Thursday, October 23, 2008

Is Laissez Faire Responsible for the Financial Crisis? (George Reisman)

Professor George Reisman destroys the myth that laissez faire capitalism is responsible for the mess we're in and places the blame squarely where it belongs, on the state:

The news media are in the process of creating a great new historical myth.
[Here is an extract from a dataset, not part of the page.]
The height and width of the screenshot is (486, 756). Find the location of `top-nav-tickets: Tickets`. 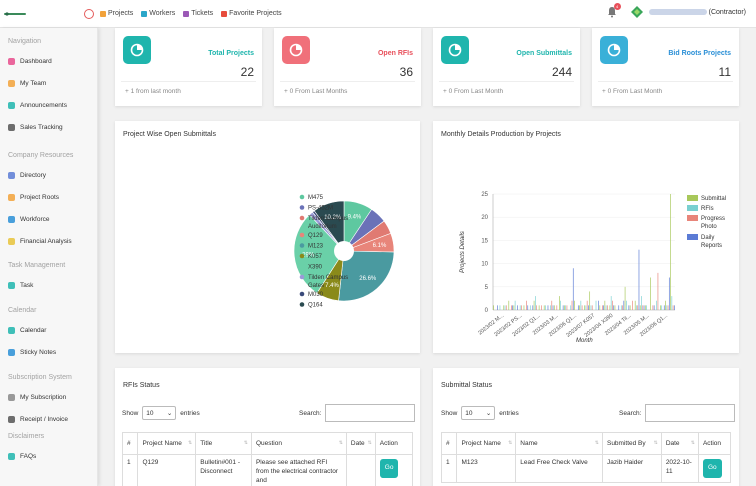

This is the myth that our present financial crisis is the result of economic freedom and laissez-faire capitalism.

The attempt to place the blame on laissez faire is readily confirmed by a Google search under the terms "crisis + laissez faire." On the first page of the results that come up, or in the web entries to which those results refer, statements of the following kind appear:


  • "The mortgage crisis is laissez-faire gone wrong."
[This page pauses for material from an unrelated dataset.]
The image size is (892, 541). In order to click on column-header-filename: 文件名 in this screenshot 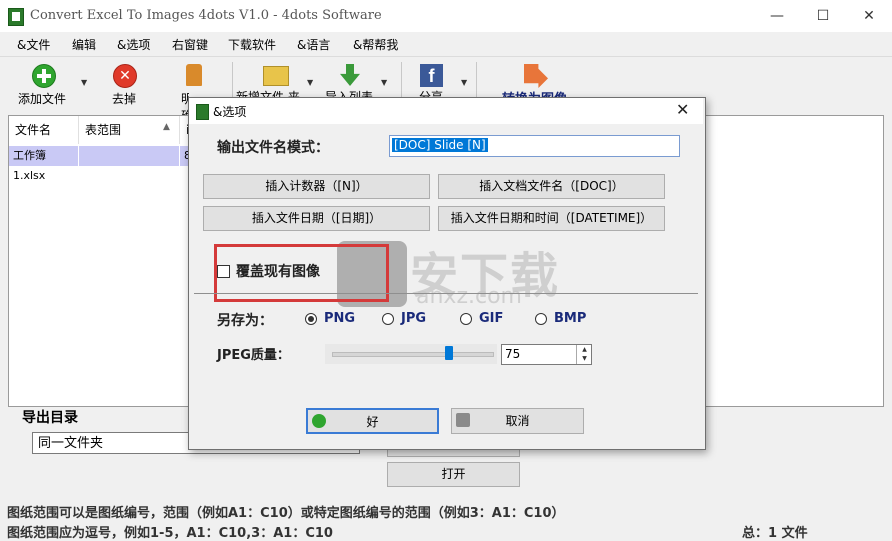, I will do `click(44, 130)`.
  • "Sarkozy [Nicolas Sarkozy, the President of France] said 'laissez-faire' economics, 'self-regulation' and the view that 'the all-powerful market' always knows best are finished."

  • "'America's laissez-faire ideology, as practiced during the subprime crisis, was as simplistic as it was dangerous,' chipped in Peer Steinbrück, the German finance minister."
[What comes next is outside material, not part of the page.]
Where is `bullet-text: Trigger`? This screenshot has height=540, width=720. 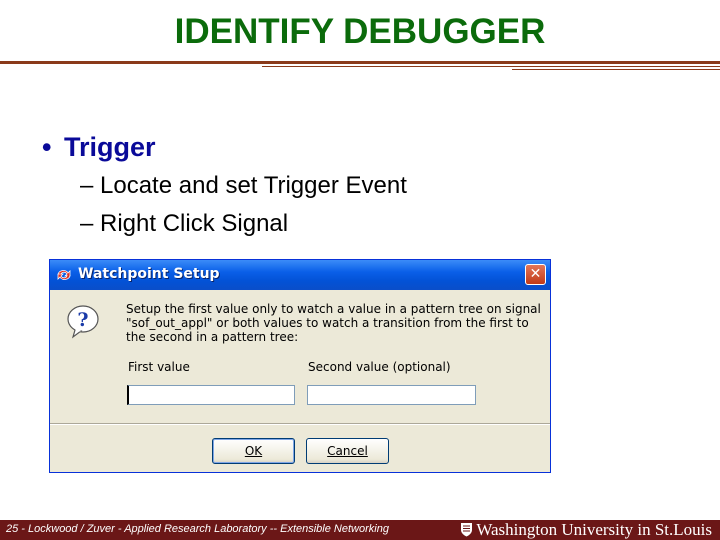
bullet-text: Trigger is located at coordinates (110, 147).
  • "Paulson brings laissez-faire approach on financial crisis…."

  • "It's au revoir to the days of laissez faire."


Recent articles in The New York Times provide further confirmation. Thus, one article declares, "The United States has a culture that celebrates laissez-faire capitalism as the economic ideal…." Another article tells us, "For 30 years, the nation's political system has been tilted in favor of business deregulation and against new rules." In a third article, a pair of reporters assert, "Since 1997, Mr. Brown [the British Prime Minister] has been a powerful voice behind the Labor Party's embrace of an American-style economic philosophy that was light on regulation. The laissez-faire approach encouraged the country's banks to expand internationally and chase returns in areas far afield of their core mission of attracting deposits." Thus even Great Britain is described as having a "laissez-faire approach."

The mentality displayed in these statements is so completely and utterly at odds with the actual meaning of laissez faire that it would be capable of describing the economic policy of the old Soviet Union as one of laissez faire in its last decades.